Collected data:
+-------+
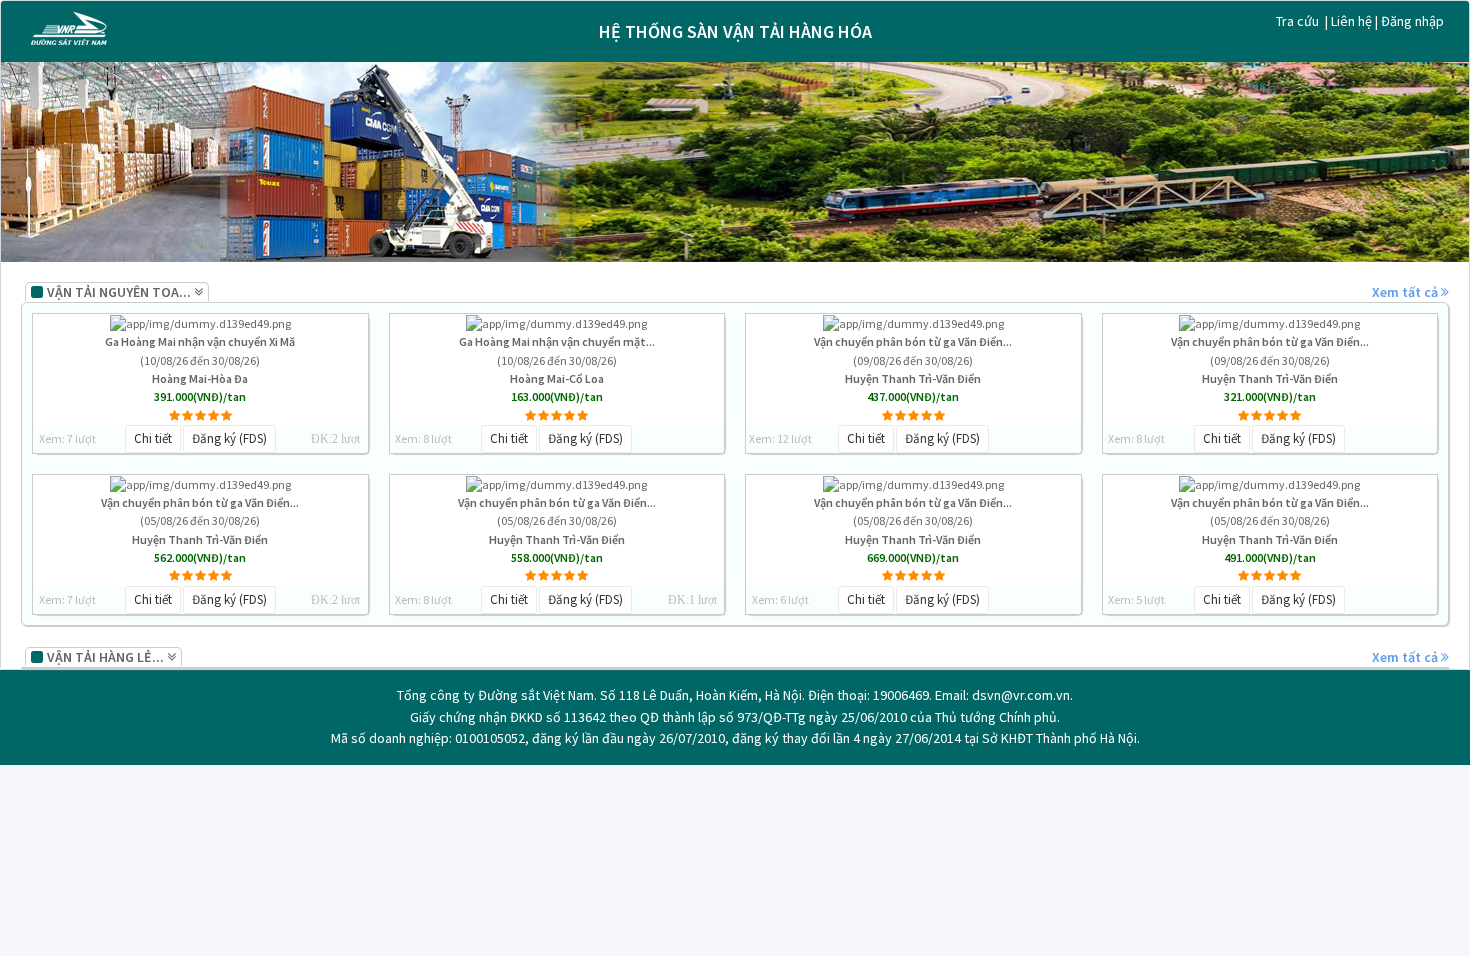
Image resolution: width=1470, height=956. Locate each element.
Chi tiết (153, 438)
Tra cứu (1299, 21)
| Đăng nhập (1409, 21)
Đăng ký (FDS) (229, 438)
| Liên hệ (1350, 21)
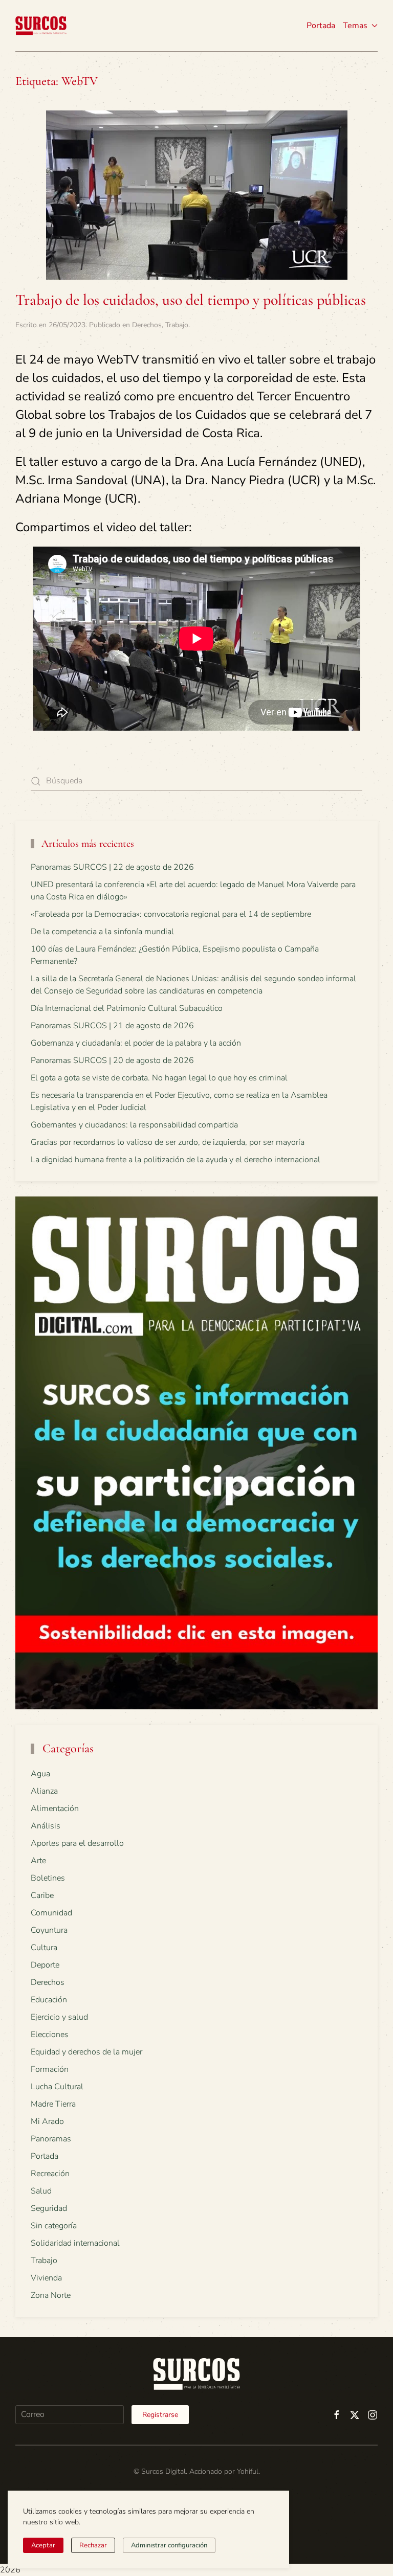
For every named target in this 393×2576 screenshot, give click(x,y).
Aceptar (43, 2545)
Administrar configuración (169, 2545)
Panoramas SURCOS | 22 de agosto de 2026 (112, 867)
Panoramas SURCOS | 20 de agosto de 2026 (112, 1060)
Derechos (147, 325)
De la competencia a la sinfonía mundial (102, 931)
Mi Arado (47, 2121)
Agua (40, 1773)
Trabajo (176, 325)
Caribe (42, 1895)
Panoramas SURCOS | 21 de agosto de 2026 (112, 1025)
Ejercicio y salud (59, 2017)
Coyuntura (49, 1930)
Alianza (44, 1791)
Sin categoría (54, 2225)
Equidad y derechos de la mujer (86, 2052)
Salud (41, 2191)
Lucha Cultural (57, 2086)
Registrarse (160, 2415)
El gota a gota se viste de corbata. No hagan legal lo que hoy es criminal (159, 1077)
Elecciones (50, 2034)
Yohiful (247, 2471)
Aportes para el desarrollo (77, 1843)
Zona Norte (51, 2295)
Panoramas (51, 2138)
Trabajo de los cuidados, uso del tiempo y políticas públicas (190, 299)
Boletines (48, 1878)
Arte (38, 1860)
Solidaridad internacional (75, 2243)
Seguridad (49, 2208)
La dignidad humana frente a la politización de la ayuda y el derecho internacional (175, 1159)
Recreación (50, 2173)
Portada (321, 25)
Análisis (45, 1826)
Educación (49, 1999)
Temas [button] (355, 25)
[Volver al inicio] (41, 25)
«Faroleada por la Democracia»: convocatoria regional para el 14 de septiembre (171, 914)
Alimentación (55, 1808)
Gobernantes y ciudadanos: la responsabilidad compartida (134, 1125)
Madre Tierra (53, 2104)
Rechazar (93, 2545)
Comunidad (51, 1912)
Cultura (44, 1947)
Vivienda (46, 2278)
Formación (50, 2069)
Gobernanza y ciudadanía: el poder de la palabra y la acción (136, 1043)
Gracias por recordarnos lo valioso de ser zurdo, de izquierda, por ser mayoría (167, 1142)
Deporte (45, 1965)
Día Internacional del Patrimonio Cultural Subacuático (127, 1008)
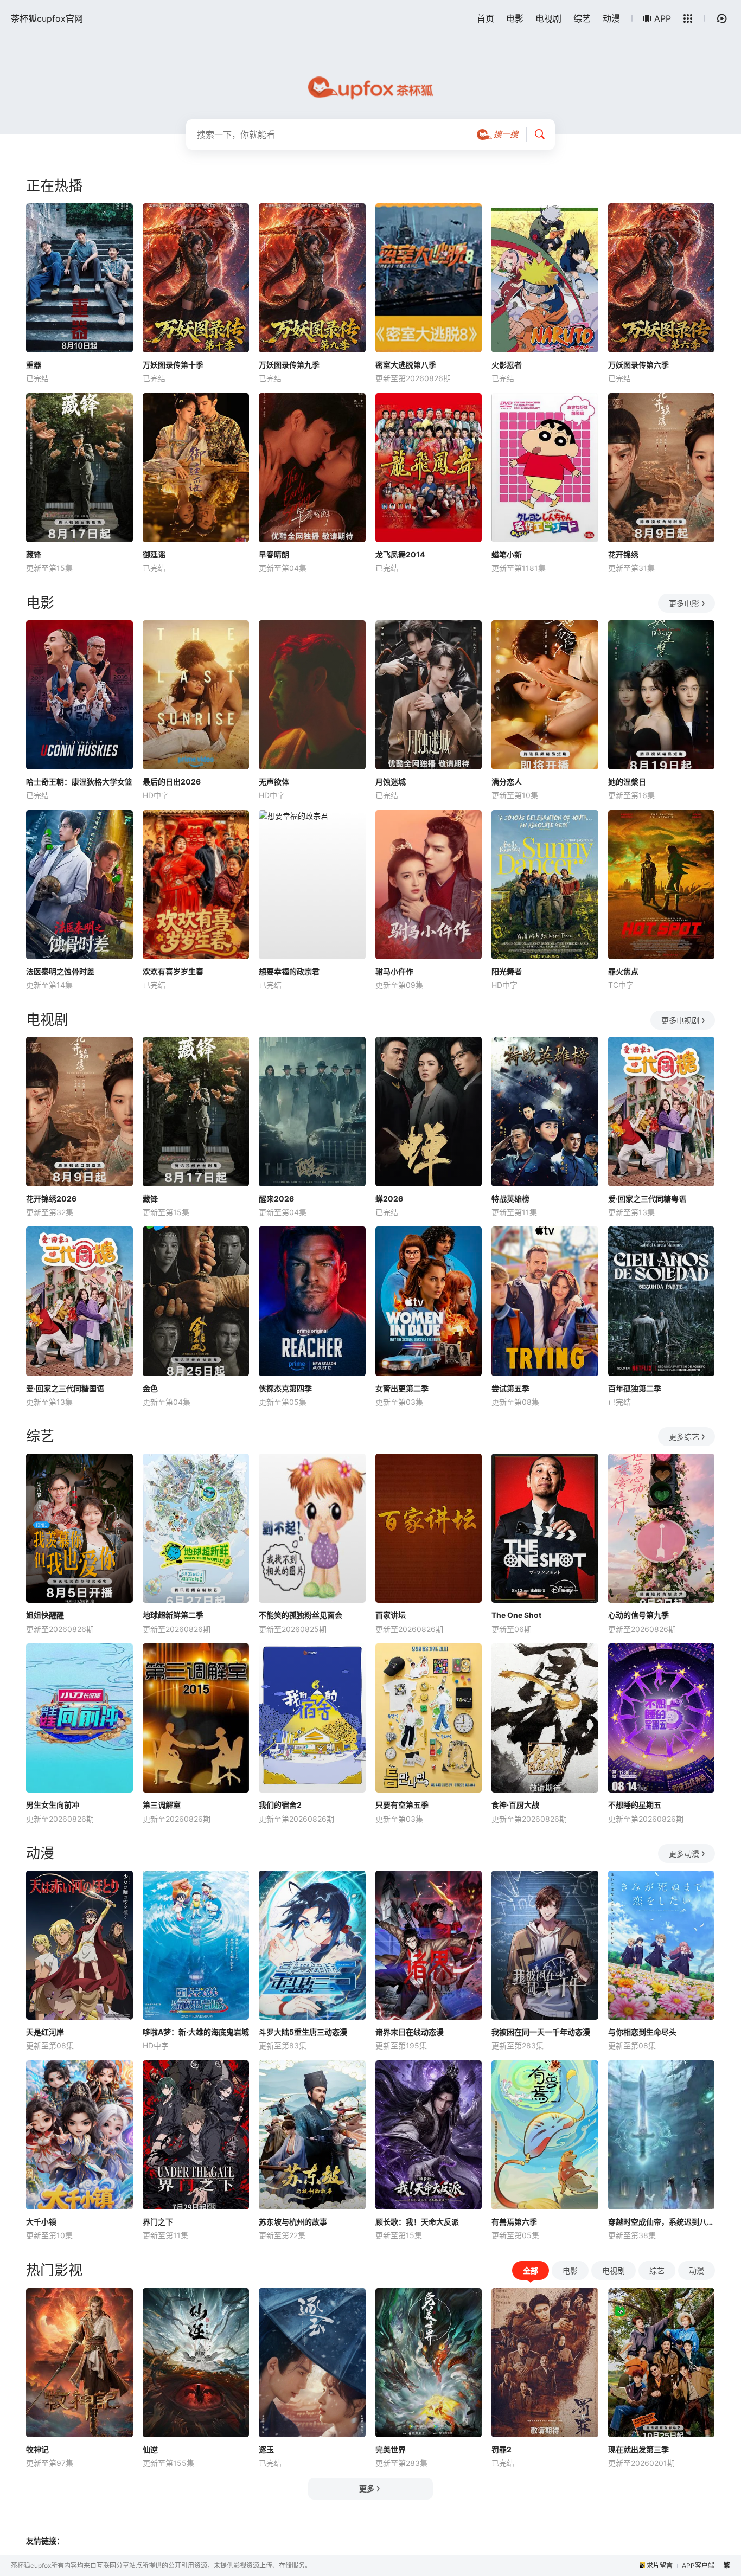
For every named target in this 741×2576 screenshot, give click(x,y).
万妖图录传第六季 (638, 364)
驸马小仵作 (394, 971)
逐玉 (266, 2449)
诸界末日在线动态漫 (409, 2032)
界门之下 (158, 2221)
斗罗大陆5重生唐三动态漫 (303, 2032)
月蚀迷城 (390, 781)
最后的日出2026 (172, 781)
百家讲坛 (390, 1615)
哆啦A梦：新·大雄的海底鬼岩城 (196, 2032)
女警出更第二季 (402, 1388)
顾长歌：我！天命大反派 (417, 2221)
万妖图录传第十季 (173, 364)
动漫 (611, 18)
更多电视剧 (680, 1020)
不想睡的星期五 (634, 1804)
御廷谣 (154, 554)
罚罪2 (501, 2449)
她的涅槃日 (627, 781)
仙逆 (150, 2449)
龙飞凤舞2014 (400, 554)
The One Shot (516, 1615)
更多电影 (684, 603)
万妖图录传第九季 (289, 364)
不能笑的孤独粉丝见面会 (300, 1615)
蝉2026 (389, 1198)
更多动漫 (684, 1853)
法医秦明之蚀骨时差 (60, 971)
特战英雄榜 (510, 1198)
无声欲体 (274, 781)
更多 (366, 2488)
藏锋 (33, 554)
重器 (33, 364)
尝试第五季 (510, 1388)
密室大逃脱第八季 (405, 364)
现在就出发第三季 (638, 2449)
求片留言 (660, 2565)
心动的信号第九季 (638, 1615)
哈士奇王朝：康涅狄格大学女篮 (79, 781)
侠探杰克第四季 (285, 1388)
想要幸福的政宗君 (289, 971)
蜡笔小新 (506, 554)
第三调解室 (162, 1804)
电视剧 (548, 18)
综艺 (582, 18)
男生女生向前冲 (52, 1804)
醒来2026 (276, 1198)
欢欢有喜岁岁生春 (173, 971)
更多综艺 (684, 1436)
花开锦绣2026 (51, 1198)
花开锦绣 (623, 554)
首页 (485, 18)
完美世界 (390, 2449)
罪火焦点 (623, 971)
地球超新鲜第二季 (173, 1615)
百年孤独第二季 (634, 1388)
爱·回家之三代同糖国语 (65, 1388)
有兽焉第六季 (514, 2221)
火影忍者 (506, 364)
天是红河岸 (45, 2032)
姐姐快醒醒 (45, 1615)
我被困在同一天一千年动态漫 (540, 2032)
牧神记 (37, 2449)
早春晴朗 (274, 554)
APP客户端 (698, 2565)
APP (662, 18)
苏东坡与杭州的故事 (293, 2221)
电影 (514, 18)
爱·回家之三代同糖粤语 (647, 1198)
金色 (150, 1388)
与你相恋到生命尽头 (642, 2032)
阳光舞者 (506, 971)
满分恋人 (506, 781)
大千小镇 (41, 2221)
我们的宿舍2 (280, 1804)
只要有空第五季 (402, 1804)
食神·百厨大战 (515, 1804)
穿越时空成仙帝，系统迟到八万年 (661, 2221)
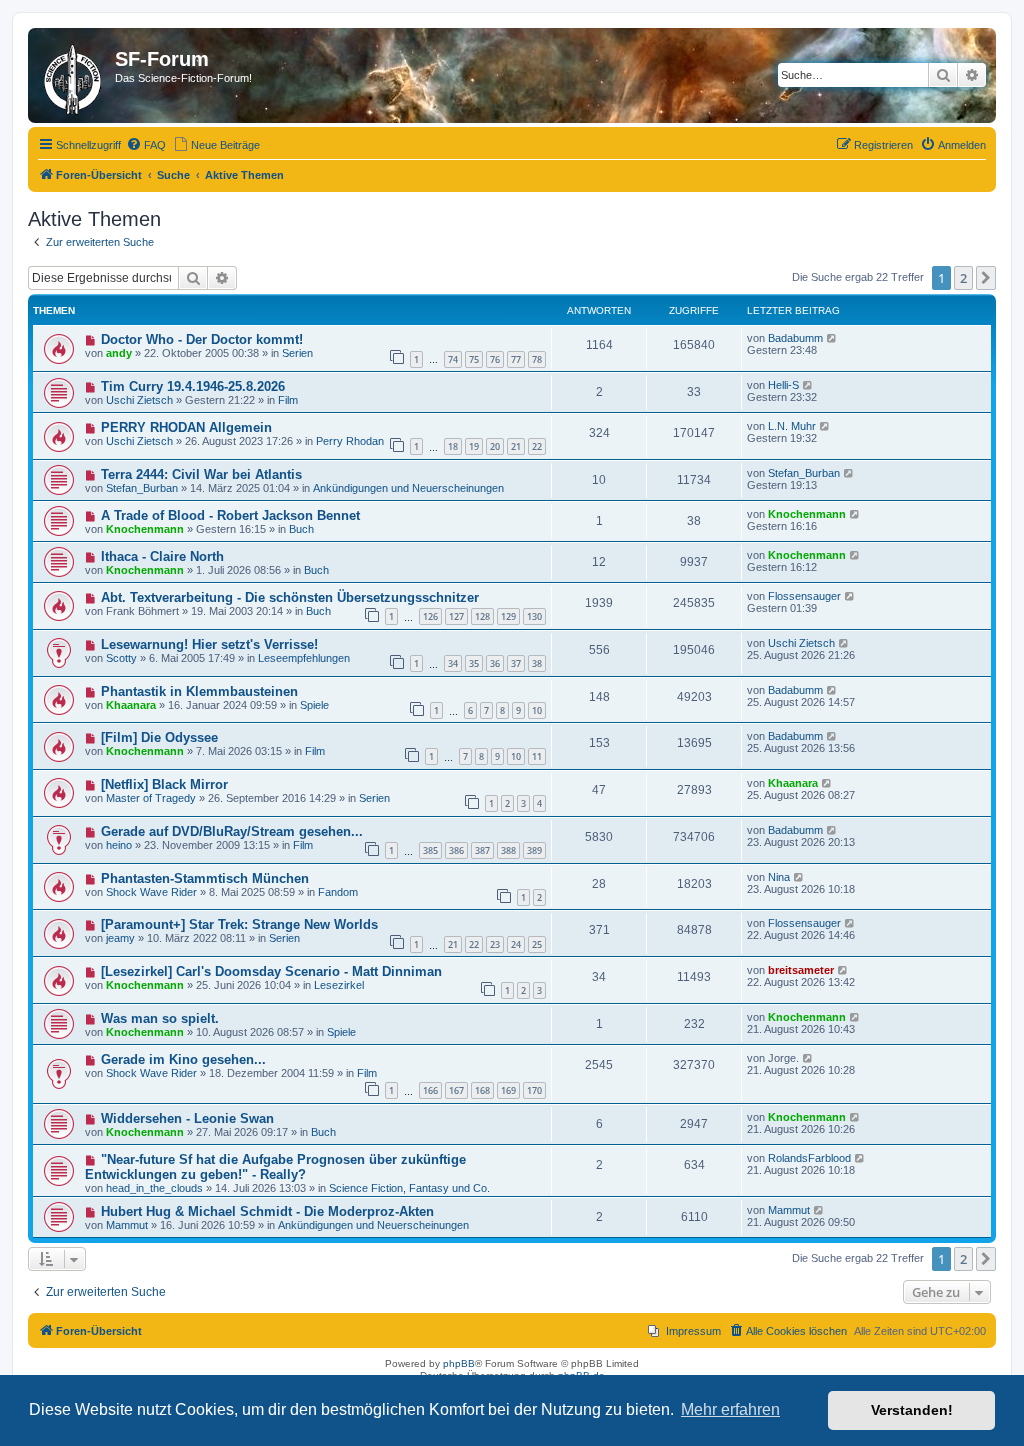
+-------+
Work item:
Return only the number of lines above that include the word "screenshot".

Answer to this task:
2